One can estimate the oscillation frequency of the K⁺ ion from the total interaction potential shown in Fig. 1b. The harmonic component of the potential was extracted from a quadratic expansion, V (z) = c₀ + c₂ z². The region in which the potential curve exhibits its dominant slope, i.e., 5.4 Å ≤ |z| ≤ 12.3 Å was selected for the fitting to ensure a positive c₂, which is obtained as 0.31 kcal/mol/Ų. The oscillating frequency is estimated as $f\approx \sqrt{2c_2/M}/2\pi =0.41$ terahertz (THz), where M = 39.09 amu is the mass of the K⁺ ion.

To investigate the dynamics of the K⁺-CNT complex, we simulated the system for 4.84 ps employing the polarizable CNT model [9, 11] in a microcanonical ensemble with the CNT frozen at its ideal geometry. At each integration time step (2 fs), the electric field of the ion was regarded as an external perturbation in the TB Hamiltonian, and the induced charges δq_i of CNT were evaluated by relaxing the CNT to its TB Born-Oppenheimer surface. Since the CNT is fixed throughout the simulation, δq_i depend only on the position of the K⁺ ion, $\overrightarrow{R}$. The force is the total derivative of the potential in Eq. (1),

$$\overrightarrow{F}(\overrightarrow{R})=-{\displaystyle \sum _i\overrightarrow{\nabla }{V}_{\mathrm{L}\mathrm{J}}(|\overrightarrow{R}-{\overrightarrow{r}}_i|)}+{\displaystyle \sum _i\left[\frac{Q(q_{0i}+\delta q_i(\overrightarrow{R}))(\overrightarrow{R}-{\overrightarrow{r}}_i)}{|\overrightarrow{R}-{\overrightarrow{r}}_i{|}^3}-\frac{Q\overrightarrow{\nabla }\delta q_i(\overrightarrow{R})}{|\overrightarrow{R}-{\overrightarrow{r}}_i|}\right]},$$ (2)

• • •

Jobs:
(1) For each of the following statements, decide whether it agrees with the K⁺-nanotube passage. Answer yes or no, and quote the words of the passage that decide it. (a) The system was simulated for 4.84 ps with a 2 fs integration time step. (b) The nanotube was free to change its geometry during the simulation. (c) The fit gave c₂ as 0.41 kcal/mol/Ų.
(2) Extend the K⁺-nanotube passage with one further paragraph that follows on from its final equation.

Provided information:
• • •

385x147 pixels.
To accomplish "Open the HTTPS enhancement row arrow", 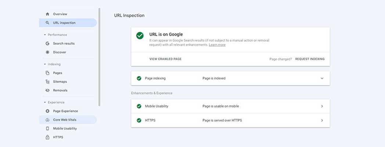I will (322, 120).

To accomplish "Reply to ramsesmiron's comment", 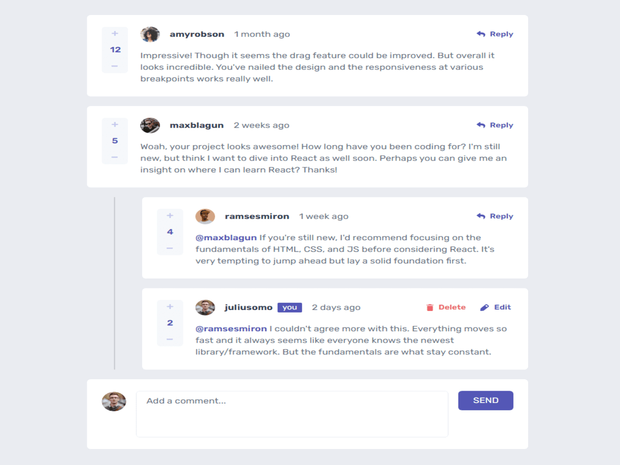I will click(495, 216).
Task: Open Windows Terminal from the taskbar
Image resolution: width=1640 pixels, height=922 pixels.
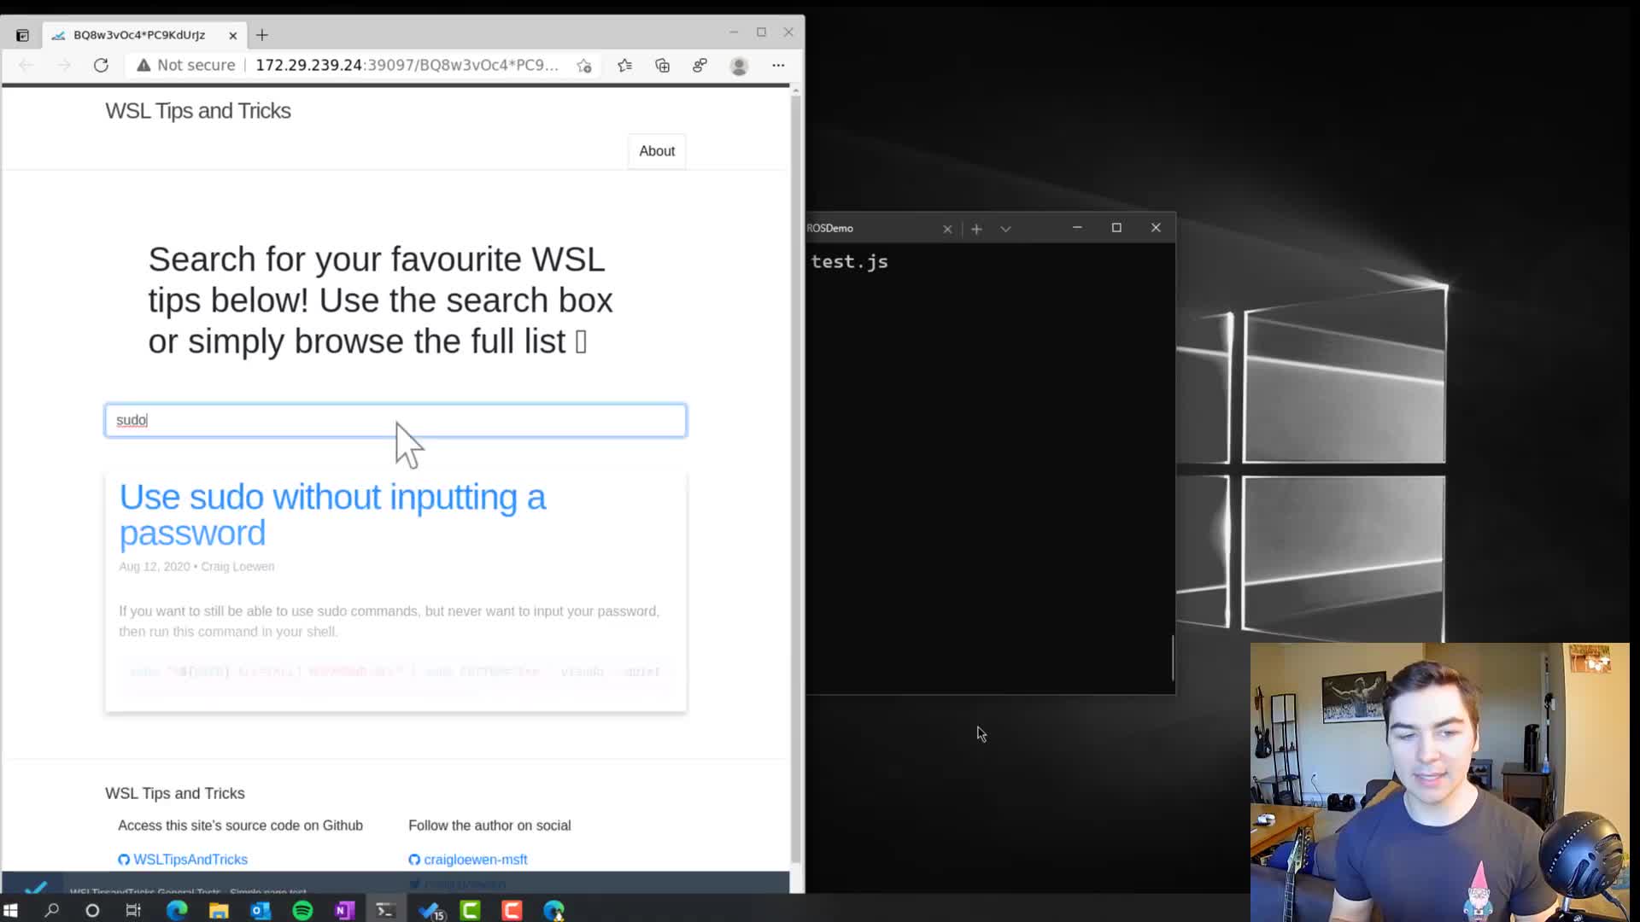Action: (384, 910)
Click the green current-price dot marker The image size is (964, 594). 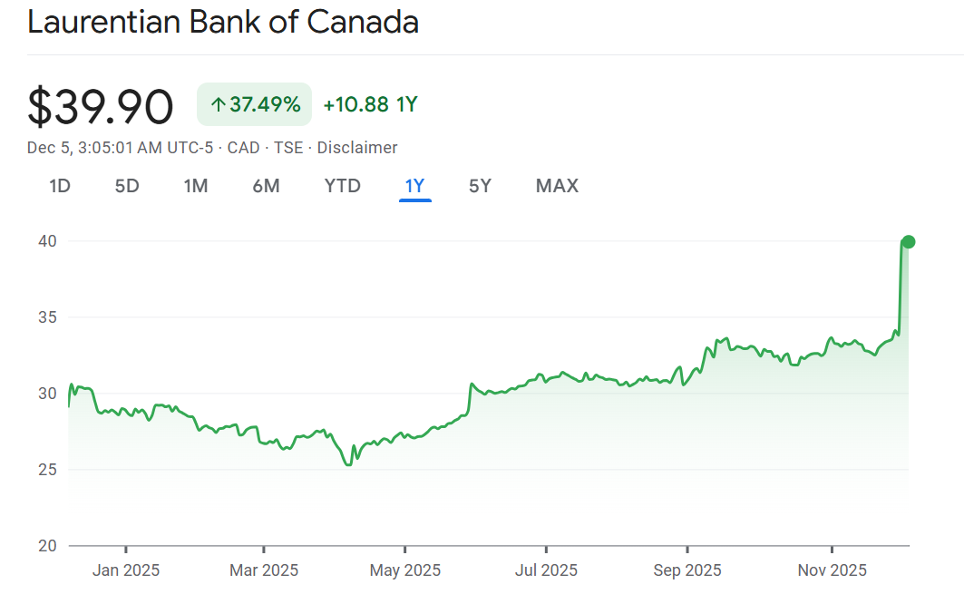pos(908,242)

• • •

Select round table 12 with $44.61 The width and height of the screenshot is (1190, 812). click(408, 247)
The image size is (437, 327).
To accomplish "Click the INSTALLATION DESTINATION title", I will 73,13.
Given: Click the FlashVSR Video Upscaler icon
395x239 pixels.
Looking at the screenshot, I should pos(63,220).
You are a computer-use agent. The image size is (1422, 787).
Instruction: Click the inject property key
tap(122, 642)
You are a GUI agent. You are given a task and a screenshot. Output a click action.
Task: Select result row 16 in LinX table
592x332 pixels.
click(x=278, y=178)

• • •

Results:
(1)
(a) Yes: "we simulated the system for 4.84 ps" and "At each integration time step (2 fs)".
(b) No: "with the CNT frozen at its ideal geometry".
(c) No: "which is obtained as 0.31 kcal/mol/Ų".

(2)
where the last term is a correction term that explicitly accounts for the dependence of δq_i on $\overrightarrow{R}$. During the MD simulation, this term was computed numerically at each integration time step.

At the beginning of the simulation, a K⁺ ion was released with zero initial velocity on the z-axis at (0, 0,−8.803) Å, 1.0 Å away from one end of the CNT. Attracted by the potential well, the ion began to oscillate. During the simulation, the ion finished two complete oscillation cycles with a frequency of 0.43 THz as shown in Fig. 3a, consistent with the estimate given above. The motion of the ion naturally drags the electrons of the CNT to oscillate at the same frequency. The total energy of the ion, a sum of potential energy and kinetic energy, was conserved throughout the simulation with a peak deviation of 0.02% (Fig. 3b). According to Fig. 1d and Fig. 2, points on the z-axis correspond to local potential maxima on the cross sections of the CNT. Small perturbations in the radial direction can cause the ion to move off the z-axis, which may lead to a deviation in the axial oscillation frequency. In order to examine the uncertainty in the oscillation frequency, the K⁺ ion was placed off the z-axis at (1.4, 0,−8.803) Å at the beginning of a second simulation. It was found that the axial oscillation of the ion is accompanied by fluctuations in the cross section of the CNT, resulting in a slight decrease of the oscillation frequency by 5%.

FIG. 3.

Dynamics of the nano-oscillator. (a) Oscillating motion of the K⁺ ion. (b) Energy constancy of the oscillator during the simulation. The simulation length is 4.84 ps with an integration time step of Δt = 2 fs. The same results were obtained for Δt = 1 fs.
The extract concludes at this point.